> _Task_
Report each line of the entries that contains the word "globe", copied in full.

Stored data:
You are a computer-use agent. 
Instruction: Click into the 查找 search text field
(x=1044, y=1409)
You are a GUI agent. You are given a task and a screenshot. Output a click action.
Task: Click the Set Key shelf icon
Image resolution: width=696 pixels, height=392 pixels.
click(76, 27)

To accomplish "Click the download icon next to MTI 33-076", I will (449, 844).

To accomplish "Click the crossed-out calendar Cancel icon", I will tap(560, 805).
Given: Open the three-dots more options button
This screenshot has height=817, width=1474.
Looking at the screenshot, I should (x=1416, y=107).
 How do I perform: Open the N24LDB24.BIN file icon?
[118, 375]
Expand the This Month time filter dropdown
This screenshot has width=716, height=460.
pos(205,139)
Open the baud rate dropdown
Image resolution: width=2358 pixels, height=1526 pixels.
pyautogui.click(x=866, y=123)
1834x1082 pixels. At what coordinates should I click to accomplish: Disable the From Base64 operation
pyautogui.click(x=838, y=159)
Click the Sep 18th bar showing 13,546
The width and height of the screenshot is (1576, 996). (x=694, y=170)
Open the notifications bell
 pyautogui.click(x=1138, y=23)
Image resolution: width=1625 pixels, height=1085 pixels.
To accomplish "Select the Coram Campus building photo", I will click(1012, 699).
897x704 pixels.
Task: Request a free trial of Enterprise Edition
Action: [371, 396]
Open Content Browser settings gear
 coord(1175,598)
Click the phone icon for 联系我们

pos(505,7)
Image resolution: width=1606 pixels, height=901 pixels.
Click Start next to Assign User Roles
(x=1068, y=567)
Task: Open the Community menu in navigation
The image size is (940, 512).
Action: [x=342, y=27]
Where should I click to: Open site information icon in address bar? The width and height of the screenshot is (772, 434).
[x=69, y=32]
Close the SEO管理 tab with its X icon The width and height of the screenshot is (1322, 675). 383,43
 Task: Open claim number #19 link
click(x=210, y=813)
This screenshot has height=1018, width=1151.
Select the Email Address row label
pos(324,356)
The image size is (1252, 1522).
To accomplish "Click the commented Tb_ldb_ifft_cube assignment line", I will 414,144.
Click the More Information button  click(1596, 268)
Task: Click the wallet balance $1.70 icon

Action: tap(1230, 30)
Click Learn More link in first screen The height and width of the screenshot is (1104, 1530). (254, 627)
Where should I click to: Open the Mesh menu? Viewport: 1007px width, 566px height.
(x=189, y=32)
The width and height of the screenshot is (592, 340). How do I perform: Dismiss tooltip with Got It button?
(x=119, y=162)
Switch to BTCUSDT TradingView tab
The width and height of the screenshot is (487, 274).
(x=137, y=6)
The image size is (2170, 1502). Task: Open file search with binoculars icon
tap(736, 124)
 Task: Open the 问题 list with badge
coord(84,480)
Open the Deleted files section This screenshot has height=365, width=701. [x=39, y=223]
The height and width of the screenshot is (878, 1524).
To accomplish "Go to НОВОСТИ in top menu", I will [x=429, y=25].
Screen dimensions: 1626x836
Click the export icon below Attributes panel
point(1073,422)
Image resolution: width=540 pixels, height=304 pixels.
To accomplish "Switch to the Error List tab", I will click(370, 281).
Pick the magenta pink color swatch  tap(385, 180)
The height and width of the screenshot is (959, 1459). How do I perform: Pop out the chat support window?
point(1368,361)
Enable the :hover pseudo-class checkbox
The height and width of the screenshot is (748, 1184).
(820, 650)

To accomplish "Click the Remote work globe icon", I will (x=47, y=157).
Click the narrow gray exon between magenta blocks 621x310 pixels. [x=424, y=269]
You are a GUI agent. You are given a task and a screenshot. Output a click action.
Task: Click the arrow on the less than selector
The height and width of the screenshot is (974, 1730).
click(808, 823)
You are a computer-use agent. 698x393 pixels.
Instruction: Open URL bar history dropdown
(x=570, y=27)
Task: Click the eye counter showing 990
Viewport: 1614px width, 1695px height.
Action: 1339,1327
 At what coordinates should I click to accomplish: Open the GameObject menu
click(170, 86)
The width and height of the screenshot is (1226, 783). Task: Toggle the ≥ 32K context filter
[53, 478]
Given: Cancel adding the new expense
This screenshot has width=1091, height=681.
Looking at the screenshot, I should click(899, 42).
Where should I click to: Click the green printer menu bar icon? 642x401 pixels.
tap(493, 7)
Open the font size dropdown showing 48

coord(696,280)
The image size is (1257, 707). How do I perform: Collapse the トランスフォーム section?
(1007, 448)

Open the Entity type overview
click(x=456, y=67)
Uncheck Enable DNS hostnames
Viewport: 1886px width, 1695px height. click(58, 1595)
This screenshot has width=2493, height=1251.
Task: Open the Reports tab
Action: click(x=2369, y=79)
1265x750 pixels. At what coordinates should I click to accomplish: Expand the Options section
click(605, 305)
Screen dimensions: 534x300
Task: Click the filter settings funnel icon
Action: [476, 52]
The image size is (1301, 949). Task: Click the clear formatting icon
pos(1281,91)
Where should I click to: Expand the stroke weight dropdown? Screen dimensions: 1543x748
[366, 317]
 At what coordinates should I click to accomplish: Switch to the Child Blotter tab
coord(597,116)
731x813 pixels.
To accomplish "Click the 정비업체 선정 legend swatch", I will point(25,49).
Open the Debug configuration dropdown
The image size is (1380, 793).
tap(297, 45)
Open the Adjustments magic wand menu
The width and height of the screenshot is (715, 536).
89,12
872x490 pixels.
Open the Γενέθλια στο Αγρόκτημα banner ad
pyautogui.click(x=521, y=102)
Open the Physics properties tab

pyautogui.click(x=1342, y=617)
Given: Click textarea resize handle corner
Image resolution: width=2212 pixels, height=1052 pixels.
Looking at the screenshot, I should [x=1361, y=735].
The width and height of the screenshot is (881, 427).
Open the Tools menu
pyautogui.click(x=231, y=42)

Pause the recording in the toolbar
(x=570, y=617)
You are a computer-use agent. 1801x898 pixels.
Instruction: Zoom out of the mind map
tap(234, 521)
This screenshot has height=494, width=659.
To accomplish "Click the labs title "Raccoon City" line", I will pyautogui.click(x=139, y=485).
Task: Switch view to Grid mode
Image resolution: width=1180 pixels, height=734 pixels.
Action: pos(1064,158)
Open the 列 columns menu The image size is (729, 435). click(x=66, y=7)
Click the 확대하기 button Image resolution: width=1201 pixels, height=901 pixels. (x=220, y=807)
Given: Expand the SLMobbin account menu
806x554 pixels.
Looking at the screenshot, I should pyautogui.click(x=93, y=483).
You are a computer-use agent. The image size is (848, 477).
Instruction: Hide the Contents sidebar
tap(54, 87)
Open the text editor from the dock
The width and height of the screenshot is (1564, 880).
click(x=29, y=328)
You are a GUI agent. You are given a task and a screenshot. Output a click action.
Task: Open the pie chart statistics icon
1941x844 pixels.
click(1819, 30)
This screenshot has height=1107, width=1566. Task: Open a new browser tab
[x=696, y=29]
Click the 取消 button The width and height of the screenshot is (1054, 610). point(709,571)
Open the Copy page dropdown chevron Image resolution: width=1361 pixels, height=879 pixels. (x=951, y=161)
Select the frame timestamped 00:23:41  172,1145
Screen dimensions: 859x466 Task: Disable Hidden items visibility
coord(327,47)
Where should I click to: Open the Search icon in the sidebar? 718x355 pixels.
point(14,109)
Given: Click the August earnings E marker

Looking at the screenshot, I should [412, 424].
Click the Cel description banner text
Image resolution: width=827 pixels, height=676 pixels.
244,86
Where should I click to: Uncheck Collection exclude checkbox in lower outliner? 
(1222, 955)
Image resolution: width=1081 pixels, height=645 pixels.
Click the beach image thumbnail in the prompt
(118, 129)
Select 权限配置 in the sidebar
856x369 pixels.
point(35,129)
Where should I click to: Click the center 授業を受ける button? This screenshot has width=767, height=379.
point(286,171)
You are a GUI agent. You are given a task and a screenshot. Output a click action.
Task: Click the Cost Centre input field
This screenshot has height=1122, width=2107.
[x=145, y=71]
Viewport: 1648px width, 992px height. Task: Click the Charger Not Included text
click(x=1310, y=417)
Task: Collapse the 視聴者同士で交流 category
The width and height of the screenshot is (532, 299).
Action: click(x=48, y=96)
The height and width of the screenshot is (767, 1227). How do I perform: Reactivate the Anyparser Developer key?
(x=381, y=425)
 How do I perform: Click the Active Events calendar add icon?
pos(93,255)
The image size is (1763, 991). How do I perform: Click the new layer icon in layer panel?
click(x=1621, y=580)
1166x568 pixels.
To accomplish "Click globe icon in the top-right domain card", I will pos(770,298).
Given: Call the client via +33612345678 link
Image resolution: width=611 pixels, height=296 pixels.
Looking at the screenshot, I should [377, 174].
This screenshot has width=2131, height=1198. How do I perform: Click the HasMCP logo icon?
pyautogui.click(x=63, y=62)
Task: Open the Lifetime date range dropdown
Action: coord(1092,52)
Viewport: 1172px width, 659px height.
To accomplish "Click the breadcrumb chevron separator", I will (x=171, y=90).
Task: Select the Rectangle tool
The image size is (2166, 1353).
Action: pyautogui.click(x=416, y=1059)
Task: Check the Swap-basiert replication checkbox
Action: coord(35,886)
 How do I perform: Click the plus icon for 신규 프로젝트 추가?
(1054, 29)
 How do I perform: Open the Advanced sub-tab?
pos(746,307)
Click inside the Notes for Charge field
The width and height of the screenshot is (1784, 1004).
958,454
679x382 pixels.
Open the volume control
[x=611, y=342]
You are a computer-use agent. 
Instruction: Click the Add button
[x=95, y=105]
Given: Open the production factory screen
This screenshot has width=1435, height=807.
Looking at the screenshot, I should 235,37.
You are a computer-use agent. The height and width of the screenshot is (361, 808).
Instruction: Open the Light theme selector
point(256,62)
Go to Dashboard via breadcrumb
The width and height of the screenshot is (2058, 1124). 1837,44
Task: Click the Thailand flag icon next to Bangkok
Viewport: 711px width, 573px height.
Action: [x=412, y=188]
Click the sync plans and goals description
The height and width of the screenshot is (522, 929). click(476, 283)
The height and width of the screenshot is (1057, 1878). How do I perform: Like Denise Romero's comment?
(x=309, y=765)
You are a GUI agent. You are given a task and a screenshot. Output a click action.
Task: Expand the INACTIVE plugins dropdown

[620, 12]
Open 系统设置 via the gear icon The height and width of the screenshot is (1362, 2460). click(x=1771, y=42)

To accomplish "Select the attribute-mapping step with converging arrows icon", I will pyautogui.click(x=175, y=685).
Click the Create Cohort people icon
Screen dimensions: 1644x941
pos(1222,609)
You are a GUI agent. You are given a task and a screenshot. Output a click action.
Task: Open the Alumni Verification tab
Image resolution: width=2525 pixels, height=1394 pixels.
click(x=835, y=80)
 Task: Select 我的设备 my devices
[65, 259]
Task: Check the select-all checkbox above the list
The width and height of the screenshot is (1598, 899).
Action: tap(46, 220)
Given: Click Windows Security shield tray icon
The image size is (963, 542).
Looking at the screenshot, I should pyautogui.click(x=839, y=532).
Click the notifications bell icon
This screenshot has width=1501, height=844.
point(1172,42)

> _Exercise answer_
To accomplish "Click the Remote work globe icon", I will (x=47, y=157).
To accomplish "Click globe icon in the top-right domain card", I will pos(770,298).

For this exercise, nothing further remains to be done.